Continue the passage below on depression and anxiety during pregnancy, starting after its final sentence.

**QUOTED PASSAGE:**
"""

Depression and anxiety that occurs during pregnancy or within a year after delivery are called mood and anxiety disorders in pregnancy. Depression and anxiety are amongst the most common complications during and after pregnancy. Factors that may increase the likelihood of depression and anxiety during or after pregnancy can include; history of mood disorders, anxiety, or substance abuse, family history of mental illness, inadequate support from family and friends, anxiety about the fetus, problems with previous pregnancy or birth, marital or financial problems, young age (of mother or newborn). Tiredness, problems sleeping, stronger emotional reactions, hormonal changes, and changes in body weight normally occur during and after pregnancy, but these symptoms may also be signs of depression.
It is important to remember that the overall mental health of an expectant mother is an important determinant of the health of the fetus and newborn. The goal of treatment is to maintain psychiatric stability while minimizing risks to the developing fetus.
Depression and anxiety are sometimes overlooked during pregnancy, because changes in sleep, appetite, and energy coincide with normal physical complaints of pregnancy.
However for women with histories of depression, bipolar disorder, anxiety, panic, and OCD, particularly if they have discontinued the psychiatric medications that have kept them stable before or as they became pregnant, the risk of relapse and recurrence is significant.
Symptomatic relapse makes pregnancy a challenge and seriously increases the risk for postpartum psychiatric disorders. Thus, patients with active psychiatric disorders during pregnancy require careful assessment and care.

"""

**SUPPLIED RECORDS:**
"""

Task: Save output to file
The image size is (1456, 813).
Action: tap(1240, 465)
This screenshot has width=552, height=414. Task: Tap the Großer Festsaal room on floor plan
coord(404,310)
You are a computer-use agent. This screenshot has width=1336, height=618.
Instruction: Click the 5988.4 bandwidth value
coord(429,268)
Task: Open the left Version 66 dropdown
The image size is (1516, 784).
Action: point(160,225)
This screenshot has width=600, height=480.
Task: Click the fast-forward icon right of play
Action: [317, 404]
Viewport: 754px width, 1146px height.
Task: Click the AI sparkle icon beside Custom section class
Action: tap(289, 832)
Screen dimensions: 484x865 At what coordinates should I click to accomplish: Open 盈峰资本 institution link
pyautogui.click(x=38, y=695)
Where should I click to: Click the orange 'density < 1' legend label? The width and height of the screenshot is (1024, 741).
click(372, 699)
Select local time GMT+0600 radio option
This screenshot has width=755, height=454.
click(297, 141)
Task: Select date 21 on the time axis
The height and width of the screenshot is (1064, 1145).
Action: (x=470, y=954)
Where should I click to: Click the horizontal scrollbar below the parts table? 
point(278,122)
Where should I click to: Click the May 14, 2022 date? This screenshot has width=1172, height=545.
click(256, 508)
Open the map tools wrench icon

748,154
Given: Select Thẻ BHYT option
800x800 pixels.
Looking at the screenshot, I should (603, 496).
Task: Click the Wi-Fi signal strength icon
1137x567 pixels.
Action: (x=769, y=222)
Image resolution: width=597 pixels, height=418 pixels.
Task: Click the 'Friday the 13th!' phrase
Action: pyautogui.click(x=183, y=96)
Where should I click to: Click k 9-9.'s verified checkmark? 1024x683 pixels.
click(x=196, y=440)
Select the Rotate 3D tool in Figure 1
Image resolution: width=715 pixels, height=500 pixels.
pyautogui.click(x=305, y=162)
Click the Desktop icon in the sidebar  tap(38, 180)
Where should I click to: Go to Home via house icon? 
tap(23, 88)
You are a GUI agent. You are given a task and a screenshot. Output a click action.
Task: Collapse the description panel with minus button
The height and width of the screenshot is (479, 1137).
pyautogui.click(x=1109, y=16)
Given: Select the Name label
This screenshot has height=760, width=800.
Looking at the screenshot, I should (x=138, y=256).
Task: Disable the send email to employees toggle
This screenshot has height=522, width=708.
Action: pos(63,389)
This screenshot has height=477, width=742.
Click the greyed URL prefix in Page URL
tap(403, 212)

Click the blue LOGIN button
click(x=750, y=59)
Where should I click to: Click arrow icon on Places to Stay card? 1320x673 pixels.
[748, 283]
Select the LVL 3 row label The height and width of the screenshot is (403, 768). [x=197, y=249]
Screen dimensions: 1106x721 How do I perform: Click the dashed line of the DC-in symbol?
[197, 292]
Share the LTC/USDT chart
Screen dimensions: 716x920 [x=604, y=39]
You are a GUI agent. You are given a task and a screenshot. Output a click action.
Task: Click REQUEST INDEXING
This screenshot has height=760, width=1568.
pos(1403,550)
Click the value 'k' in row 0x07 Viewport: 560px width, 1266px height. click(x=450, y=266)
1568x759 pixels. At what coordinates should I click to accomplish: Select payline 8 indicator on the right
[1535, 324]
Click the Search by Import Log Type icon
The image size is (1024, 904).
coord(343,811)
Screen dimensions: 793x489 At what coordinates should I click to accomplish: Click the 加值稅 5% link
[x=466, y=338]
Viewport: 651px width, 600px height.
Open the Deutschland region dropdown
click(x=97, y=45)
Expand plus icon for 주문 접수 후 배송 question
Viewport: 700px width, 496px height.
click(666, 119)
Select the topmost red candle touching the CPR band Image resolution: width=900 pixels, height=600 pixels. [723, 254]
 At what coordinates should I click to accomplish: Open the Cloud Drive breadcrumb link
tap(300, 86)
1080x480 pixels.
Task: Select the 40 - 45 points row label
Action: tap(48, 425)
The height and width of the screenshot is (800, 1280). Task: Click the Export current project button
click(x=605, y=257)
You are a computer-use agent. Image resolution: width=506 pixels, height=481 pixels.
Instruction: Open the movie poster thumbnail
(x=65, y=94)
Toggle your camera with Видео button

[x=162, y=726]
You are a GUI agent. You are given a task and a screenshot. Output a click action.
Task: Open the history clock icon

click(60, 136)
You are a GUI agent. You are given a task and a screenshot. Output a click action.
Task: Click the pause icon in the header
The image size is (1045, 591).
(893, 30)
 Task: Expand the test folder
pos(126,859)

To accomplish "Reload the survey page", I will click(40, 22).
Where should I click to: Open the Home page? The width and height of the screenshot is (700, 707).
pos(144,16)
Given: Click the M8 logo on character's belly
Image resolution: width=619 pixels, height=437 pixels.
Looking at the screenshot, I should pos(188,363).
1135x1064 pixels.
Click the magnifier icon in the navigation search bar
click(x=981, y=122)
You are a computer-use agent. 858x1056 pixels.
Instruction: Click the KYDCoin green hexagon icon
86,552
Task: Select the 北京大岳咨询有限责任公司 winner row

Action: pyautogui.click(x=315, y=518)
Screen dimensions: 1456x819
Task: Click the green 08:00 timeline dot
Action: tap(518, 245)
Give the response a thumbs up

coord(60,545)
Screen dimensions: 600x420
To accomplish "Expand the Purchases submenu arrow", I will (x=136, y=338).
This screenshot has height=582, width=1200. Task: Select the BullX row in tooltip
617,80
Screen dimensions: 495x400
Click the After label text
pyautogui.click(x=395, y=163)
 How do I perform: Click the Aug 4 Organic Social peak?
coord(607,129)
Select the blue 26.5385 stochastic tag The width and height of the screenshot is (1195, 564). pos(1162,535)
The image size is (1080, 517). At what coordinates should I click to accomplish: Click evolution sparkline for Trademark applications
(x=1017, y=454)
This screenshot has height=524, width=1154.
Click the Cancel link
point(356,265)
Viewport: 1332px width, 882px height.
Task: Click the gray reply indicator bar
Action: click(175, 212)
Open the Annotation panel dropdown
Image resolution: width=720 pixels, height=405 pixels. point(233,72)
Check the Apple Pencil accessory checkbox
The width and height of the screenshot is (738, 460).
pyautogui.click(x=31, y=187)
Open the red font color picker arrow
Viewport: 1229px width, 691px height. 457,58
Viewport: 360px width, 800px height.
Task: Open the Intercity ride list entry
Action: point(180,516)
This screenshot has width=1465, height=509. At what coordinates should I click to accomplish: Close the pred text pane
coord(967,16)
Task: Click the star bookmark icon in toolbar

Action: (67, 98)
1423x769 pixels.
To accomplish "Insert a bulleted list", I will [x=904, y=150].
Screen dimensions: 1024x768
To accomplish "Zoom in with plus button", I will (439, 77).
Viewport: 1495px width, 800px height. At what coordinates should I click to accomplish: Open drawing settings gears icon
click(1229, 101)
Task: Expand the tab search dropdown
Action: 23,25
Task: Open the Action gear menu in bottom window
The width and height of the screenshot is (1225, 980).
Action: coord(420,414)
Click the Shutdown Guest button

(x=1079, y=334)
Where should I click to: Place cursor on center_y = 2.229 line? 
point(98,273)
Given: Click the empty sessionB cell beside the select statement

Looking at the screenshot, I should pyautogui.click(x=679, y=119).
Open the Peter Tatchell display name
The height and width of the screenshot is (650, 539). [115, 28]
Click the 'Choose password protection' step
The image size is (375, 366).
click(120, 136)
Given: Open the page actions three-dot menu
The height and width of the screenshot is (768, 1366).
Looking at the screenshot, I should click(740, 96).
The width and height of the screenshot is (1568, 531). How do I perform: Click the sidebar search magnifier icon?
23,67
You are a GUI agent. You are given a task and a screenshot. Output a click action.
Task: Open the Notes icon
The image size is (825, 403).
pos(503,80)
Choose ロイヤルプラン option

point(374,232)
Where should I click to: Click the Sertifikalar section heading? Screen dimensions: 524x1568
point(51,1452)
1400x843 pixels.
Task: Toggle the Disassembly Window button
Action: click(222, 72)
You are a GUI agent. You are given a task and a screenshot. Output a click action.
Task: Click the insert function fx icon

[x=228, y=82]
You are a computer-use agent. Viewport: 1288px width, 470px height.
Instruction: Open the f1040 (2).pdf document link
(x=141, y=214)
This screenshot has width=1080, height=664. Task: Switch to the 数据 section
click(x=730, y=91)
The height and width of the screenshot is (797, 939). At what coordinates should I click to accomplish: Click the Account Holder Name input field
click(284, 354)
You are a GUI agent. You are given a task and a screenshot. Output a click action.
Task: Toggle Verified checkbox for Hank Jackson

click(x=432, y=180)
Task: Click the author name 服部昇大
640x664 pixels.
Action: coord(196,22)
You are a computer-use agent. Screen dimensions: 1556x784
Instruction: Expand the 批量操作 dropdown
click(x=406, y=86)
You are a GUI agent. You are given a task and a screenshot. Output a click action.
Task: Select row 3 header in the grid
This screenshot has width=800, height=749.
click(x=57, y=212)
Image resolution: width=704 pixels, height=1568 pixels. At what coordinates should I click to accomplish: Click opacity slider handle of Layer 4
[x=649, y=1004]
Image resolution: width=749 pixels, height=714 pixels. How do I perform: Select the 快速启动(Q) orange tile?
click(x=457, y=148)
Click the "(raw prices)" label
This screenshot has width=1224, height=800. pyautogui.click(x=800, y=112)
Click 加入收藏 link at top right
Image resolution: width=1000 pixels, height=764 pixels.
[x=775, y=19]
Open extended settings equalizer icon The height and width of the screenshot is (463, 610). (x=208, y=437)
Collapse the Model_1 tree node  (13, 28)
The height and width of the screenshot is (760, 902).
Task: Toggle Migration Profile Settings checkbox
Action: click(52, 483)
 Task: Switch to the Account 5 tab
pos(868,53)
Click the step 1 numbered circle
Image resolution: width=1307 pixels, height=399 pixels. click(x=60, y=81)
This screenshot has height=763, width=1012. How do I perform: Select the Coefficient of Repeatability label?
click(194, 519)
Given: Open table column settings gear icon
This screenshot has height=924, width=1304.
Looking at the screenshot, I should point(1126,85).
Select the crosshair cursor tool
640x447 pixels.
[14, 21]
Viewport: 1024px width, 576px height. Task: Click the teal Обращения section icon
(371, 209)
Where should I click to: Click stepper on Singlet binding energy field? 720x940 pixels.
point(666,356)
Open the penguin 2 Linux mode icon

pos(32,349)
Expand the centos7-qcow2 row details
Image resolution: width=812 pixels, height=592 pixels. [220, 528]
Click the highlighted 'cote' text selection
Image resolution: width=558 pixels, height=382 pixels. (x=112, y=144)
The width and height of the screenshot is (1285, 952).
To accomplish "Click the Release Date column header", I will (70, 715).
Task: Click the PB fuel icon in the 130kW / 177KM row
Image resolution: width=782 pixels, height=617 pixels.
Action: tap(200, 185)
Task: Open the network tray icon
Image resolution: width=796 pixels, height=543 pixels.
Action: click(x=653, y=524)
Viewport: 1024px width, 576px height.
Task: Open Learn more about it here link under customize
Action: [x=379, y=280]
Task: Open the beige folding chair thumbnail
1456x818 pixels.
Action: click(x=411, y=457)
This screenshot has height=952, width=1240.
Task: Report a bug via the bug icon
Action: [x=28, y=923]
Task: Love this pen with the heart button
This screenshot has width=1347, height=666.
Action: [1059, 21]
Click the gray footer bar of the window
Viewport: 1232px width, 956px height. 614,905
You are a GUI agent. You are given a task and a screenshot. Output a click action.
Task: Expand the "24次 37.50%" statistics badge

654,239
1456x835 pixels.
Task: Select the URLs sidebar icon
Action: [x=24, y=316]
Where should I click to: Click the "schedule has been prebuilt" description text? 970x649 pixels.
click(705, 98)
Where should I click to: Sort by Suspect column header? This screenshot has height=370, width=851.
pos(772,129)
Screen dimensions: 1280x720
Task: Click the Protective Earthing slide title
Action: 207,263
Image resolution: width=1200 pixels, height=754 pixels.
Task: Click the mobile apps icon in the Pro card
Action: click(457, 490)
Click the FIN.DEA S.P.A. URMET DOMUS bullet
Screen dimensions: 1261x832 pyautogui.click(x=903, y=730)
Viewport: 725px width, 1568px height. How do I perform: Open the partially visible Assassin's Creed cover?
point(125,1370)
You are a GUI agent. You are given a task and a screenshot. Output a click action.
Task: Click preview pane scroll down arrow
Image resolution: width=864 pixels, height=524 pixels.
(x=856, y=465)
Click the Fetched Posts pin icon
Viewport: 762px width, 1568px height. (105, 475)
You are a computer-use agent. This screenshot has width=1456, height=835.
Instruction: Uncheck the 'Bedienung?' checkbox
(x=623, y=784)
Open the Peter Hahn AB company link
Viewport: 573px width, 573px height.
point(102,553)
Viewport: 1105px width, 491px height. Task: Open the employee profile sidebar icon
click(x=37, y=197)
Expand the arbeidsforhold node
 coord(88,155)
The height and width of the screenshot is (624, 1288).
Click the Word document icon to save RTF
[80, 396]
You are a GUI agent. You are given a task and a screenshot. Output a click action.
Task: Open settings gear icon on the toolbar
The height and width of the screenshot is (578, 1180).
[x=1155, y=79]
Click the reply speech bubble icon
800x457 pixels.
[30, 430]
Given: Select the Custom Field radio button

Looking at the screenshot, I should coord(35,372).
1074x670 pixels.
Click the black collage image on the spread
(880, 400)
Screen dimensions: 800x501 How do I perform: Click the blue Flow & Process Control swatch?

"""

**EXPECTED ANSWER:**
A treatment program is developed after careful consideration of the risks and benefits for both mother and fetus of the various treatment modalities (e.g., psychotherapy, medications, and other treatments). The written consultation is carefully reviewed with the patient and (with the patient’s permission) her other care clinicians.
Postpartum psychiatric illness has been associated with ongoing risks for recurrent illness in the future and has serious negative effects on the infant and the family. Conditions of disordered mood occurring following childbirth include postpartum blues, depression, bipolar disorder, psychosis, and anxiety (including generalized anxiety, panic disorder, and OCD).
About one-half of new mothers wish to breast-feed. Women at risk for postpartum psychiatric disorders or who suffer from active postpartum disorder symptoms are comprehensively assessed and evaluated. Attention is paid to the physical as well as the psychiatric factors associated with postpartum psychiatric difficulties.
A carefully thought-out treatment plan is organized and justified by evidence-based medicine that takes into account the risks and benefits for the new mother and her baby. For breastfeeding mothers, if psychiatric medications are suggested, the choice of medication carefully takes into consideration the safest options for their breastfed babies.